2003年度の記録 >> 研究会報告
Eクラスター(人間の安全保障)主催 研究会
◇公開研究会 (担当:土佐弘之教授)
2004年2月3日(火) 16:00〜20:00 文系総合研究棟11階中会議室
「人間安全保障における『ジェンダー』」
元国連大学副学長 武者小路公秀氏
コメンテーター:東北大学文学研究科 川本隆史教授、東北大学医学系研究科 上原鳴夫教授
武者小路報告では、「人間の安全保障」概念を検討する際に、まずインセキュリティへ着目する必要があり、そのためには、日常の視点、特にジェンダー的視点を持つ必要性があるといった指摘がなされた。また、現在の急速なグローバル化がインセキュリティの女性化という現象を引き起こしており、そうした問題を克服するためにも文明間対話におけるジェンダーの役割が重要であるとの指摘もなされた。同報告に対して、倫理学の立場から川本氏が、国際保険学の立場から上原氏が、それぞれのコメントを行い、人間の安全保障概念に関する議論を深めていく過程で、「我々が知らない現地の正確な情報を、どう掘り起こし、追跡していくかが必要である」などの重要な論点が確認された。なおこの研究会は、日本学術振興会「人文・社会科学進行のためのプロジェクト事業」の「地域研究による人間の安全保証学の構築プロジェクト」との共同開催で行われ、武者小路報告を軸に、ジェンダー的視点と交錯する形で、地域件研究者の視点からの「人間の安全保障」についても活発に議論された。

### データ内容

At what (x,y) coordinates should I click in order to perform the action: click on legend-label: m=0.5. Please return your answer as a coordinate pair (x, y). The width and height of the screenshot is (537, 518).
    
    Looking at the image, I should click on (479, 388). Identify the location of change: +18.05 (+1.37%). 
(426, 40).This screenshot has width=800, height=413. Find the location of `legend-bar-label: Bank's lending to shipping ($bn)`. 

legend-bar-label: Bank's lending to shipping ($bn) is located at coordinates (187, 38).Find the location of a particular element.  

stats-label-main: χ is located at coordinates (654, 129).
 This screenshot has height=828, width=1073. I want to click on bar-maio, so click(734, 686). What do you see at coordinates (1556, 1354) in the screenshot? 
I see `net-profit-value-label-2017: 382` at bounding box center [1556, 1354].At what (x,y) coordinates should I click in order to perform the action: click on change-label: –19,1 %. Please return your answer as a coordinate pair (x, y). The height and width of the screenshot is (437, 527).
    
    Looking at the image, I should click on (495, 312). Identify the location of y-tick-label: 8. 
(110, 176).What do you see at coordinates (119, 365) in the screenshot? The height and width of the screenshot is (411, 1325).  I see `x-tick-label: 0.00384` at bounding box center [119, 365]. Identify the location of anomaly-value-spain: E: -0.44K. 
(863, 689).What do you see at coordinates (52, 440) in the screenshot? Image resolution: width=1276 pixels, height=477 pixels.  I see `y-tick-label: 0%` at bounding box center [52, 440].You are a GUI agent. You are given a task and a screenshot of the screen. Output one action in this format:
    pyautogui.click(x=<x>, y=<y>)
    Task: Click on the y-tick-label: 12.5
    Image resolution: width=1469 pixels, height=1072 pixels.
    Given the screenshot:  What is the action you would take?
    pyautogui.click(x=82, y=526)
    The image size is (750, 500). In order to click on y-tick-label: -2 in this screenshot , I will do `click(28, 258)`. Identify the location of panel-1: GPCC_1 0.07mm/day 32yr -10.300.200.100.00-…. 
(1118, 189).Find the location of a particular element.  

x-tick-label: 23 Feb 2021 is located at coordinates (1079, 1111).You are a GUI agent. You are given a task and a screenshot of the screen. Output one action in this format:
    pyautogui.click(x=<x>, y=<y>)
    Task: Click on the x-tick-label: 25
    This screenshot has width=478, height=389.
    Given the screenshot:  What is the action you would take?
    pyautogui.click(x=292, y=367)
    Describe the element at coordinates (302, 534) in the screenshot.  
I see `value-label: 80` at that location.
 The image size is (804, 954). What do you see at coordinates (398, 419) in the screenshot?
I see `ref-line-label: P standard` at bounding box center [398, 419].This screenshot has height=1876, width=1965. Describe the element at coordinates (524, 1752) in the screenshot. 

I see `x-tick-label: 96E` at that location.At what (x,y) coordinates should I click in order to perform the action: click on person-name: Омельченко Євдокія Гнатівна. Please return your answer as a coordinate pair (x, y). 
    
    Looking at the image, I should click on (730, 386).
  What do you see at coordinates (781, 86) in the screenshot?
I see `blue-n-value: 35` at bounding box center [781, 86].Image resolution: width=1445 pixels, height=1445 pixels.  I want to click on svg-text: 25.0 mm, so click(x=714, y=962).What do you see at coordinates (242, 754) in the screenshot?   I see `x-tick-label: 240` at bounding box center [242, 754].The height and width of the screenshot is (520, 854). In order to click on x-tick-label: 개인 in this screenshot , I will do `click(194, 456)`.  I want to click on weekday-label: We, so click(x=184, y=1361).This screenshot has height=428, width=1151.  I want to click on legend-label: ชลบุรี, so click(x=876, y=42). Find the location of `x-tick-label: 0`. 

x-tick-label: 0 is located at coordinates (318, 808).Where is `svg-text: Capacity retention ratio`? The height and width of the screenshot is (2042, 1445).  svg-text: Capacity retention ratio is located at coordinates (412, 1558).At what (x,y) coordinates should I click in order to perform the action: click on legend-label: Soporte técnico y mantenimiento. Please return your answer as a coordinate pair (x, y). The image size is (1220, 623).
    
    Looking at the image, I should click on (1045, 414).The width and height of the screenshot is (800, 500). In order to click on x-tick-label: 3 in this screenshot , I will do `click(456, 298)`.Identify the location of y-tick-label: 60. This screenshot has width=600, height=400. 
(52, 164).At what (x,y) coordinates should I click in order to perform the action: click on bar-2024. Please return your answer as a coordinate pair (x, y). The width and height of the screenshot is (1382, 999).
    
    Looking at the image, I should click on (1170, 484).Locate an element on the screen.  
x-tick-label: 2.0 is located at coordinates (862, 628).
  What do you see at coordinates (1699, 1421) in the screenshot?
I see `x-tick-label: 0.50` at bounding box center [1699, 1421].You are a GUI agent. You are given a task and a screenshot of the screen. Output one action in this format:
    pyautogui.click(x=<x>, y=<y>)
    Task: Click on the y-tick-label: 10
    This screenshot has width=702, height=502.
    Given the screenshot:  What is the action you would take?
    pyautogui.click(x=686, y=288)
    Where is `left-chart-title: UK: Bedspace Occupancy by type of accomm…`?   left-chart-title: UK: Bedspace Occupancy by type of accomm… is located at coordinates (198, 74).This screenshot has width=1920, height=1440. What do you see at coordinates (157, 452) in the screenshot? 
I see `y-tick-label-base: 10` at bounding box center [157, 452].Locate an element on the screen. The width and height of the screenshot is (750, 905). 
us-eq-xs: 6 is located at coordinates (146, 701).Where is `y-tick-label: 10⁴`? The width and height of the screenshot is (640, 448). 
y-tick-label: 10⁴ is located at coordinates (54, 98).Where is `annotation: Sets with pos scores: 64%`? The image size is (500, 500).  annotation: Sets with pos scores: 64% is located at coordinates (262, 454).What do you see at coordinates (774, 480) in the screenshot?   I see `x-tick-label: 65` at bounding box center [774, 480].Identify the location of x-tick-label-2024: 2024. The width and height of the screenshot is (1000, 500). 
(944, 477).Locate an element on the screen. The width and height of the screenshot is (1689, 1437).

### 課題
本文について、次の問いに答えてください。
1. 公開研究会が開かれた日時と場所はどこですか。
2. 報告を行った人物の名前と肩書は何ですか。
3. 川本隆史教授はどの立場からコメントを行いましたか。

### 解答
1. 2004年2月3日(火)16:00〜20:00、文系総合研究棟11階中会議室です。
2. 元国連大学副学長の武者小路公秀氏です。
3. 倫理学の立場です。